This dissertation explores the tension between privacy and scalability in three application areas— voice communication, accessing Wikipedia articles, and retrieving content from a cloud service provider’s key-value database. Through the development of three new systems — Addra, Coeus, and Pantheon — it substantially improves the tension in these application areas. These systems are designed on the fundamental principle of composing cryptographic building blocks in a manner that efficiently leverages their diverse strengths and weaknesses. Consequently, they represent a notable advancement in this field.
Addra is a system that facilitates voice communication while hiding the associated metadata, such as the knowledge of who is communicating with whom, as well as the time and duration of the call.

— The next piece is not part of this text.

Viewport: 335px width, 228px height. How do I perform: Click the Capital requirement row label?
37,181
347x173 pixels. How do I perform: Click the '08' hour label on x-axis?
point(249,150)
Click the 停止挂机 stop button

This metadata contains rich information about people’s lives and therefore is a prime target for powerful adversaries such as nation states. Existing systems that hide voice call metadata either require trusted intermediaries in the network or scale to only tens of users. Addra is the first system for voice communication that hides metadata over fully untrusted infrastructure and scales to tens of thousands of users. At a high level, Addra follows a template in which callers and callees deposit and retrieve messages from private mailboxes hosted at an untrusted server. However, Addra improves message latency in this architecture, which is a key performance metric for voice calls. First, it enables a caller to push a message to a callee in two hops, using a new way of assigning mailboxes to users that resembles how a post office assigns PO boxes to its customers. Second, it innovates on the underlying cryptographic machinery and constructs a new private information retrieval scheme, FastPIR, that reduces the time to process oblivious access requests for mailboxes. An evaluation of Addra on a cluster of 80 machines on AWS demonstrates that it can serve 32K users with a 99-th percentile message latency of 726 ms—a 7× improvement over a prior system for text messaging in the same threat model.

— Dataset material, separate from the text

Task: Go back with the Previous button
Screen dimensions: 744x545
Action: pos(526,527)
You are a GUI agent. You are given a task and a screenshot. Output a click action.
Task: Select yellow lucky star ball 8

Coeus addresses a fundamental abstract problem termed as oblivious document ranking and retrieval. The problem is stated as follows: given a confidential string q and a remote server containing a collection of public documents D, how can one effectively select and access one of the top K most relevant documents to q within D without revealing any information about q or the chosen document, even to the server itself? At a high level, Coeus composes two cryptographic primitives: secure matrix-vector product for scoring document relevance using the widely-used term frequency-inverse document frequency (tf-idf) method, and private information retrieval (PIR) for obliviously retrieving documents. However, Coeus reduces the time to run these protocols, thereby improving the user-perceived latency, which is a key performance metric. Coeus first reduces the PIR overhead by separating out private metadata retrieval from document retrieval, and it then scales secure matrix-vector product to tf-idf matrices with several hundred billion elements through a series of novel cryptographic refinements and an efficient workload distribution strategy. For a corpus of English Wikipedia containing 5 million documents, a keyword dictionary with 64K keywords, and on a cluster of 143 machines on AWS, Coeus enables a user to obliviously rank and retrieve a document in 3.9 seconds—a 24× improvement over a baseline system.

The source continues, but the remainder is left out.